Last updated on September 13th, 2019 at 09:09 am.
It seems an obvious thing to state but, it’s important that we take the weather into consideration. Anyone watching the electric storms in September in Spain must have felt just a little humble in the presence of such a force of nature.
We are, after all, at the mercy of the elements, no matter how much we would like to think we can control them. So why do we insist on flying in the face of the Spanish weather?
Too hot to work
The school children around the Alicante region were complaining when they went back to school a week earlier than usual this year. So hot and humid were the classrooms without air conditioning that parents were taking fans into school and lessons were being conducted outside.
There were those who felt that a lot of fuss was being made about nothing and that to receive an extra week of education was worth it. However, for those teachers who were wanting to spend those first lessons setting the rules in their classroom, it wasn’t exactly what they had envisaged.
If you do try to work in the heat of August a kind of lethargy and weariness sets in that is very different from the kind of tiredness you might feel after staying up late. Even if your office, or classroom, is air conditioned, you are probably not sleeping too well because of the heat and feel drained before you even arrive in the work place.
The siesta has a logic and should not be just shrugged away as laziness or the idiosyncratic Spanish. A brief rest in the late afternoon can make all the difference to energy levels and allows you to make the most of the cool evening and early mornings. To do away with such traditions is not necessarily to improve productivity.
Nor is making children come into school a week earlier. The schools in Spain do not have the half term breaks of some other European countries. Even the youngest children (enrolled in school from the age of 3) are in for the full day up to 4.30. Besides good learning and education doesn’t necessarily come from cramming in every second of teaching time that you can.
Ignoring nature
Ignoring nature can sometimes not only mean a little discomfort but potentially something far more serious. There is usually a very good reason why things have evolved the way they have but unfortunately humans can be a little too ready to ignore this, particularly where money is involved.
A good but tragic example of this is where people have chosen to build over or use the ramblas in Spain for their own purposes rather than the way nature intended. A rambla is a stretch of land over which water runs during very heavy rainfall. These areas have been carved out of rock during years of storms.
Anyone who has witnessed rainfall in Spain will not be surprised that flooding often results. Rain comes down heavy, particularly towards the end of the summer when areas of cool air clash with the warm, damp air from over the sea.
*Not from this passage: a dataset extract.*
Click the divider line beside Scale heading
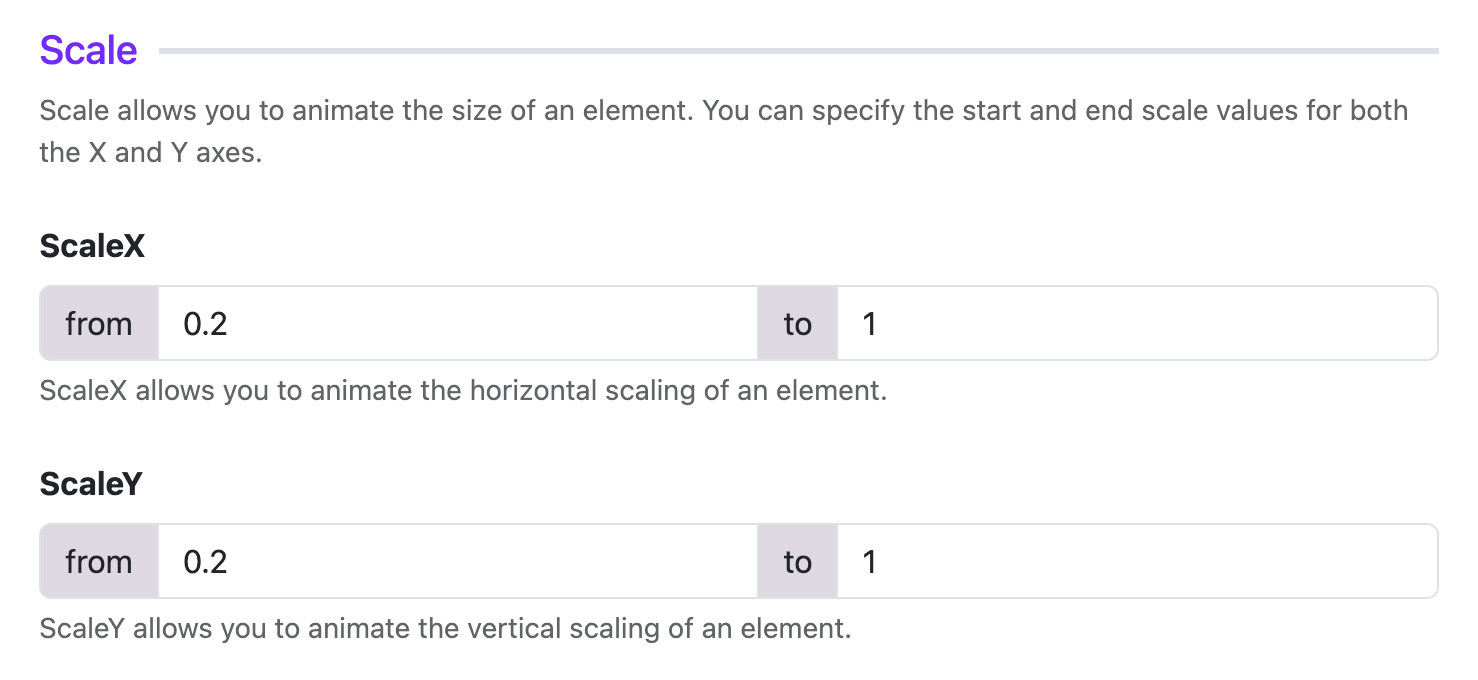Screen dimensions: 1478x680 pos(798,50)
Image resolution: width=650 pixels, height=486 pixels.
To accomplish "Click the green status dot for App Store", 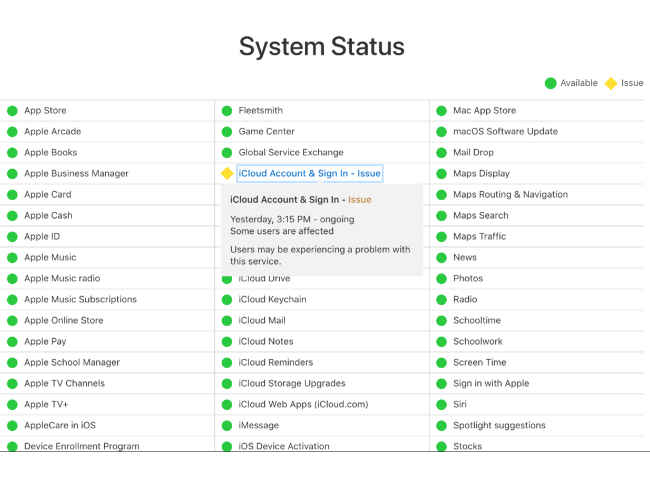I will point(12,111).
The Gota Fría is a particular storm that comes with a wicked reputation for destruction.
However, even in its milder moments, the rain in Spain can result in flash floods. In fact, these floods have been accumulating down the mountains until they eventually hit low land areas by the sea. When they do, they do with force.
Recently this caused real devastation in the Camposol region of Murcia when a deluge of water hit an urbanisation illegally built on a rambla. The result was that cars and even a swimming pool liner were washed, at force, through the urbanisation. It took gardens, road signs and walls in its wake.
Fortunately, no one was injured at this time, but in 2011 a similar flood led to the deaths of two UK pensioners who were caught in water as it swept away a market in Finestrat. Again, the area had been tarmacked for use with no consideration given to the implications of very heavy rainfall.
Let’s remember
The weather in Spain, be it the torrid heat of the summer or the storms and Gota Fría of the winter time, is something to be reckoned with. We shouldn’t put ourselves above the forces of nature and instead respect it and our relationship as it has evolved over the years. Mother nature has had far too much practice to be ignored.